Gelingende Pflegestärkungsgesetze

Die Pflegestärkungsgesetze wirken: mehr Begutachtungen, mehr Bewilligungen und damit bessere Leistungen für die Pflegebedürftigen. Auf Initiative der SPD enthält die Koalitionsvereinbarung der Großen Koalition viele detaillierte Forderungen zu dringend gebotenen Reformen in der Pflege. Diese waren in der letzten schwarz-gelben Legislatur schlicht verschleppt worden. Kernstücke der Reform sind die Pflegestärkungsgesetze 1-3, insbesondere das Pflegestärkungsgesetz (PSG) 2. Das PSG 2 trat am 1. Januar 2017 in Kraft. Die ersten 100 Tage zeigen: Die Bilanz ist positiv.

Der neue Pflegebedürftigkeitsbegriff und das neue Begutachtungsassessment sind im Vorfeld ausgiebig getestet worden. Die Prognosen haben sich bewahrheitet.

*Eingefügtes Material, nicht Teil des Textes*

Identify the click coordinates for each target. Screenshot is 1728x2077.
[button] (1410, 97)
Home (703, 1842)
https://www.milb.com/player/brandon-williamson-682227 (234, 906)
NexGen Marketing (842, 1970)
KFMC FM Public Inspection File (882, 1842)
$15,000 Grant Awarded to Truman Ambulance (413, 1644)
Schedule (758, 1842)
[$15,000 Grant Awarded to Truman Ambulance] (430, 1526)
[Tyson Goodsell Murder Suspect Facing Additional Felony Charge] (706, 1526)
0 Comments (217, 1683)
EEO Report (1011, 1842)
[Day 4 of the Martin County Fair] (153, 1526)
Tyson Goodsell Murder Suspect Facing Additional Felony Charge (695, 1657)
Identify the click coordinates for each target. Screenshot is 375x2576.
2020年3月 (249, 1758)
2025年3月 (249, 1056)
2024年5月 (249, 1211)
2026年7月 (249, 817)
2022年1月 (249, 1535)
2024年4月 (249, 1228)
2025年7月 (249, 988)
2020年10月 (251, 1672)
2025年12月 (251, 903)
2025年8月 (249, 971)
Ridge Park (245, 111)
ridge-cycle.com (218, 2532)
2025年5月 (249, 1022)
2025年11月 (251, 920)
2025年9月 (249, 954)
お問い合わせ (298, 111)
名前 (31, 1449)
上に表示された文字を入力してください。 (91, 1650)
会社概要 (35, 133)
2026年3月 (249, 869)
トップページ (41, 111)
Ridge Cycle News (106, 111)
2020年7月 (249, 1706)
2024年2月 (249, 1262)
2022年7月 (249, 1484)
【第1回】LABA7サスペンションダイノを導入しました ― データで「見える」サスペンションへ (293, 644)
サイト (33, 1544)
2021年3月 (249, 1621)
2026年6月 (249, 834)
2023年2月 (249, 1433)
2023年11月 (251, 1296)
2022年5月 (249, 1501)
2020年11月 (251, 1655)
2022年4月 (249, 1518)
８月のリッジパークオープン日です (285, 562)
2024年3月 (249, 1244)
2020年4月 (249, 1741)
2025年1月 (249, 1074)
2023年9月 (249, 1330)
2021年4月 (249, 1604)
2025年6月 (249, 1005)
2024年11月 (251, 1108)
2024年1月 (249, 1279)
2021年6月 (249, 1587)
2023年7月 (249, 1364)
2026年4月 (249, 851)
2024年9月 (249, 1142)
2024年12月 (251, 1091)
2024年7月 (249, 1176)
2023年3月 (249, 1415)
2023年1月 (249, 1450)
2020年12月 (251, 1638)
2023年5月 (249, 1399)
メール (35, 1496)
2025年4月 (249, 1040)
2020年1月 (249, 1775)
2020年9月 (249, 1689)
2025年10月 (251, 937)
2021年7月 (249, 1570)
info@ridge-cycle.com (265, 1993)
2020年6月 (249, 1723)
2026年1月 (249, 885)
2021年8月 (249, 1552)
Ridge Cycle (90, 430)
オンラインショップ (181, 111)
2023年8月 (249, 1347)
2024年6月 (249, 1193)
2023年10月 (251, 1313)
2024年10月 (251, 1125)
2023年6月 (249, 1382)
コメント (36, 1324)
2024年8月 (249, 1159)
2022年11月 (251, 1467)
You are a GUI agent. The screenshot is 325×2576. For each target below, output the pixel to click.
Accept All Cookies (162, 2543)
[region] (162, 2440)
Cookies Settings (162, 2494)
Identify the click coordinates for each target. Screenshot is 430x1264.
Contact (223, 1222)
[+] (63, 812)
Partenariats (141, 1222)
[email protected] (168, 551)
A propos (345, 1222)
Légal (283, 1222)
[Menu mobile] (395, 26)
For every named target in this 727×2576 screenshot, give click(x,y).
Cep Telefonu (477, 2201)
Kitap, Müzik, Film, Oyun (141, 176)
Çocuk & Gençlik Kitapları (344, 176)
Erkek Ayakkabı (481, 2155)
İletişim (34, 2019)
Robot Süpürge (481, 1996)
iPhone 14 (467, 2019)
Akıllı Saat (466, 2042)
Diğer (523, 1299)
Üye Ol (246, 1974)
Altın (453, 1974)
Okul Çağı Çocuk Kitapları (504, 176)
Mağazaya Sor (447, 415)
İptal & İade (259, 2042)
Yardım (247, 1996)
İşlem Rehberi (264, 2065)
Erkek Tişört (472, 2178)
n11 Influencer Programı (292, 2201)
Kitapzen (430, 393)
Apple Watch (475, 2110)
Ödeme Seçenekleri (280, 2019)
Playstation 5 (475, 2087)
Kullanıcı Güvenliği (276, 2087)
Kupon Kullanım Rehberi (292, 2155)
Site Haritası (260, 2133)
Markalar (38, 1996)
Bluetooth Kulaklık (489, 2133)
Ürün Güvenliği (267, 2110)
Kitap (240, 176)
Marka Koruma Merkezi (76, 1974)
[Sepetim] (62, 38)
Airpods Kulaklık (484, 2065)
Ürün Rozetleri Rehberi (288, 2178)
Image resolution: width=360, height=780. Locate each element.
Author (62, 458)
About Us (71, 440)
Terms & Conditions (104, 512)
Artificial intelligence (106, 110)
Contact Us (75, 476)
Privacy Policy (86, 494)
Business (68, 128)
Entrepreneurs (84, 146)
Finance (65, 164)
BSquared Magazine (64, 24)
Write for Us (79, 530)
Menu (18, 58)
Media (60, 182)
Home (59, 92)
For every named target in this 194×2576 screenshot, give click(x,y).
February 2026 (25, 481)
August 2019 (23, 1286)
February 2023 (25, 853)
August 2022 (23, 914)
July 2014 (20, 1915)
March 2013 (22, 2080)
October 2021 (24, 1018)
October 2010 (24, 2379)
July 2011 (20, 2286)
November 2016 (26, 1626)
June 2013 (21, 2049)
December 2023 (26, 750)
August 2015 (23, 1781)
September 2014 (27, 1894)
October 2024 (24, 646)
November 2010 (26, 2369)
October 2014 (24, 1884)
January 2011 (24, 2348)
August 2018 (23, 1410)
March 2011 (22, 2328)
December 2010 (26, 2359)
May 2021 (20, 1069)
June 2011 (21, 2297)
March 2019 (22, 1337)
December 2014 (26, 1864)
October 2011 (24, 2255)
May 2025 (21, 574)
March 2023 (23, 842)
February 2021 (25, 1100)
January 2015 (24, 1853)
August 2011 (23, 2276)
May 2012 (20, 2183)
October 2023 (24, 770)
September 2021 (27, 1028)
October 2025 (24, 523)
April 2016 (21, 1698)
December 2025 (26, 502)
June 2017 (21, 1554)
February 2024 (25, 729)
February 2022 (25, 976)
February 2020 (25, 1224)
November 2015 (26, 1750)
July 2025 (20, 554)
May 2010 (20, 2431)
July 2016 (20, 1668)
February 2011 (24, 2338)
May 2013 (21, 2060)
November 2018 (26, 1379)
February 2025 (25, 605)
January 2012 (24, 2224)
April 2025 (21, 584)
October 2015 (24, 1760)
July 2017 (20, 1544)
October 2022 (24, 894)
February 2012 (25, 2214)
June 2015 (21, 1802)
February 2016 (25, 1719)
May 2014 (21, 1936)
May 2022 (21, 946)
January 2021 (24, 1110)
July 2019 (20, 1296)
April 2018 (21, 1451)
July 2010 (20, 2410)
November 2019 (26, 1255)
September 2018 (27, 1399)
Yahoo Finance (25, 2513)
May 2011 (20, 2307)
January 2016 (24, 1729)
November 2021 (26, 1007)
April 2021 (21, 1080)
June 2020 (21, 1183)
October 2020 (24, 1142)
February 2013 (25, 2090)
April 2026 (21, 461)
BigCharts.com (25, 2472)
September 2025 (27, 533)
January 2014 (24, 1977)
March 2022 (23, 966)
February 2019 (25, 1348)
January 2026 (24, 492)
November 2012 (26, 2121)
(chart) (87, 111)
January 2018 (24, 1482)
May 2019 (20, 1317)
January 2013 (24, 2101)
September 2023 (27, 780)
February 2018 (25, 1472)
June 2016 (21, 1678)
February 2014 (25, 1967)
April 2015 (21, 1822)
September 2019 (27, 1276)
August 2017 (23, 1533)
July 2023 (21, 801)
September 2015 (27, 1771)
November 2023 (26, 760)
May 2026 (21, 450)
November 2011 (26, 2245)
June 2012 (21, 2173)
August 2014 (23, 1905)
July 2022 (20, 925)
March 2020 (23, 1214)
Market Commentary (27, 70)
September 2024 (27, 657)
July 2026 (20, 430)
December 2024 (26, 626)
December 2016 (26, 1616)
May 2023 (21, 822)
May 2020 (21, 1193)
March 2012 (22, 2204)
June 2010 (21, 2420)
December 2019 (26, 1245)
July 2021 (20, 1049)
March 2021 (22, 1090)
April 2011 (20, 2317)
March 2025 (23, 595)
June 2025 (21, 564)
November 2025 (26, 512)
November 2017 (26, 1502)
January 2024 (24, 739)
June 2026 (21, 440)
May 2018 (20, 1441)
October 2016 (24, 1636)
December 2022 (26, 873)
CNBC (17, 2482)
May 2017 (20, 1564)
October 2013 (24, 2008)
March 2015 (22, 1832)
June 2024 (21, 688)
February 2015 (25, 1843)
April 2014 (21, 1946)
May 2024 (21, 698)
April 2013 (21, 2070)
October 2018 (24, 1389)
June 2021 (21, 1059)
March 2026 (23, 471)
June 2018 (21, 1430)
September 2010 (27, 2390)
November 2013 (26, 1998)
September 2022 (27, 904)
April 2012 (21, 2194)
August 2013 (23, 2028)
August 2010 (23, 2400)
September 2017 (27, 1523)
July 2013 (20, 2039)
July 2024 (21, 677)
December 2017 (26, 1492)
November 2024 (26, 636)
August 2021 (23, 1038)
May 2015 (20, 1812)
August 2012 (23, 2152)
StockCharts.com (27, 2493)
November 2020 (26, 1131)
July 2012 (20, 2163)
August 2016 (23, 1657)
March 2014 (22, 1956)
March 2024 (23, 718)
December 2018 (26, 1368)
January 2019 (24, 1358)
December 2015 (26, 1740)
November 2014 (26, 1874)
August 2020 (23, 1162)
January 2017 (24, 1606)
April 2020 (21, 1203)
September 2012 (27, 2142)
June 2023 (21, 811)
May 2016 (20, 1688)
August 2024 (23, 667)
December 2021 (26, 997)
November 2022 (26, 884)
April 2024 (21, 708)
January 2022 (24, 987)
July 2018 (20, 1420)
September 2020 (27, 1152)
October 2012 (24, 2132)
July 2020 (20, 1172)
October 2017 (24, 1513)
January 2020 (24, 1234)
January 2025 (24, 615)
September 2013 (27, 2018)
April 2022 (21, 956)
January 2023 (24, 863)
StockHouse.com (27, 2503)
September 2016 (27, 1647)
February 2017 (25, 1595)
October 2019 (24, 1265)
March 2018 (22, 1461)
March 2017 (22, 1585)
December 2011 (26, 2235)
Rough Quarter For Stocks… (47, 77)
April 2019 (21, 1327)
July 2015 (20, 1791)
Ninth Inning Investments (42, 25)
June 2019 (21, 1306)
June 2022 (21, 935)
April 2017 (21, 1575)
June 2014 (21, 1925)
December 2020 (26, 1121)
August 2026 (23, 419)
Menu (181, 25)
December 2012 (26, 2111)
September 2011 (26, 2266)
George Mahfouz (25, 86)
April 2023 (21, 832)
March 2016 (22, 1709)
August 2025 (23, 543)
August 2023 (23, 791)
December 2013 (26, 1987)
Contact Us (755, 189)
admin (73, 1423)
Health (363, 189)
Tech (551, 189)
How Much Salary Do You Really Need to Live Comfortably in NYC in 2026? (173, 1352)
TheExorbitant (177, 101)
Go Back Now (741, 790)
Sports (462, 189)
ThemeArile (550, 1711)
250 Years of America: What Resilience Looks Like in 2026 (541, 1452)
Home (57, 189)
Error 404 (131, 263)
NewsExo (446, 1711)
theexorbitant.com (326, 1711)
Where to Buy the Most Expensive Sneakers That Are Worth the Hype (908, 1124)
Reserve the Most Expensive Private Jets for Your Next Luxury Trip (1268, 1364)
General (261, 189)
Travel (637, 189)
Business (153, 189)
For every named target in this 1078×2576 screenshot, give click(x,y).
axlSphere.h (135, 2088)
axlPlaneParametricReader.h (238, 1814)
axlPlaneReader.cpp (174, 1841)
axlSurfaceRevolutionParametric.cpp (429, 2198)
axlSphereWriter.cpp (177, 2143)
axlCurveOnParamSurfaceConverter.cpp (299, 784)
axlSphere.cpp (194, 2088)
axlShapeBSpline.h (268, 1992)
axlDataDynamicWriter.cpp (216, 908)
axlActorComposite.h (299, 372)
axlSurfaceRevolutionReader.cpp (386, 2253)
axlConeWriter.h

Gerechnet wurde mit einem anfänglich deutlichen Anstieg der Anträge und Bewilligungen auf Leistungen der Pflegeversicherung – das ist auch eingetreten.

Pflegestärkungsgesetz 2

Am 1. Januar 2017 ist das System der Pflegeversicherung komplett umgestellt worden:

  • Pflegebedürftig kann ein Mensch aufgrund körperlicher, seelischer und geistiger Beeinträchtigungen sein. Die bisherige Benachteiligung von seelischen und mentalen Beeinträchtigungen gehört der Vergangenheit an. So erhalten an Demenz Erkrankte wesentlich mehr Unterstützungsleistungen als zuvor.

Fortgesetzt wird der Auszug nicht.